Summary judgment under Rule 56 of the Rules of Civil Procedure
should not have been granted defendant solely upon opinion
affidavits of experts who either were officer of defendant or whose
interests with respect to the subject matter of the litigation were
similar to that of defendant, and who had given like testimony at a
previous trial of the cause wherein a jury had found contrary to
their testimony. P.
321 U. S.
627.
134 F.2d 433, reversed.
Certiorari, 320 U.S. 727, to review the affirmance of a judgment
(46 F.Supp. 111) for the defendant, upon a motion for summary
judgment under Rule 56, in a suit to recover sums claimed to be due
the plaintiffs under an oil and gas lease.

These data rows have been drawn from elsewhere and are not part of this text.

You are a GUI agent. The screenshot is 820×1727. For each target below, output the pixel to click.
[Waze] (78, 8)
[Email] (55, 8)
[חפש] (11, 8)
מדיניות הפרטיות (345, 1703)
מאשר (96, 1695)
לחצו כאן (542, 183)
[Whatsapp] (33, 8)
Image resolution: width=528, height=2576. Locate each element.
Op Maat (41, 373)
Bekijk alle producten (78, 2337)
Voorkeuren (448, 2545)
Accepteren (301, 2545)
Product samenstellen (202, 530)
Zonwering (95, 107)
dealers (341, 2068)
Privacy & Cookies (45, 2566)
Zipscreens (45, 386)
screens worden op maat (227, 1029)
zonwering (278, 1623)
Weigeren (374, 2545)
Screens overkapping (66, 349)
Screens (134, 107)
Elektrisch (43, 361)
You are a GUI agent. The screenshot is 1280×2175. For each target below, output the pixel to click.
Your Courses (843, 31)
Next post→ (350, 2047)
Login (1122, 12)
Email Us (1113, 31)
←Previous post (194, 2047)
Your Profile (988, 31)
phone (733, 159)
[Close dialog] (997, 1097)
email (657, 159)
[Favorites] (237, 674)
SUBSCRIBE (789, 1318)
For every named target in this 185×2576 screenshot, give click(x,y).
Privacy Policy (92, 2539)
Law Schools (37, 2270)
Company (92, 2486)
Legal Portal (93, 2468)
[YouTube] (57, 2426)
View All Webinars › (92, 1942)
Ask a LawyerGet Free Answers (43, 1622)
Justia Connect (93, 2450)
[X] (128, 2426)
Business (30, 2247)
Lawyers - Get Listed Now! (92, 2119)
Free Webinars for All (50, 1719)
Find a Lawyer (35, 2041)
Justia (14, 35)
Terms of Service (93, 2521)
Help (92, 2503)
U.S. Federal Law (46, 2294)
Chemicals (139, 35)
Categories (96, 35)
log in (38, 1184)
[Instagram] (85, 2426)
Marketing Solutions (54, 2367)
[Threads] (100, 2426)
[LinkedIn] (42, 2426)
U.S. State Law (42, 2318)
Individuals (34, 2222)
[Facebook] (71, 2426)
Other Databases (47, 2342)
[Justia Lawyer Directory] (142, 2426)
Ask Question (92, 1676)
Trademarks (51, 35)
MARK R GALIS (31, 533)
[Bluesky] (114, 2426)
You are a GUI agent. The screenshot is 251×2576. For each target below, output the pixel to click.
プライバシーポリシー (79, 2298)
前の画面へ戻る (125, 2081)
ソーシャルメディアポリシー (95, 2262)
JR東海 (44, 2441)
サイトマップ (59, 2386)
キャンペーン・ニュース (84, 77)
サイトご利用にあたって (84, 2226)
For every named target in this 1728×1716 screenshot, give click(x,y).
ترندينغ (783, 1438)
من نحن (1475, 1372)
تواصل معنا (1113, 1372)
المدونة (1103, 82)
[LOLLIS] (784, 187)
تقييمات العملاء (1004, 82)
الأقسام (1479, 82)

MR. JUSTICE JACKSON delivered the opinion of the Court.
This litigation, begun a decade ago, has been terminated by a
summary judgment, and whether rightly so is the issue. The suit has
weathered four adjudications, including two trials, in District
Court and four decisions by the Court of Appeals. [
Footnote 1] We will recite only such of
its
Page 321 U. S. 621
history as bears on the issues as to summary judgment, since we
consider no other question.
Sartors are landowners in Richland Parish, Louisiana, who, in
March of 1927, leased their lands for natural gas development. The
lease, so far as here important, provides that
". . . the grantor shall be paid one-eighth (1/8) of the value
of such gas calculated at the rate of market price and no less than
three cents per thousand cubic feet, corrected to two pounds above
atmospheric pressure. . . ."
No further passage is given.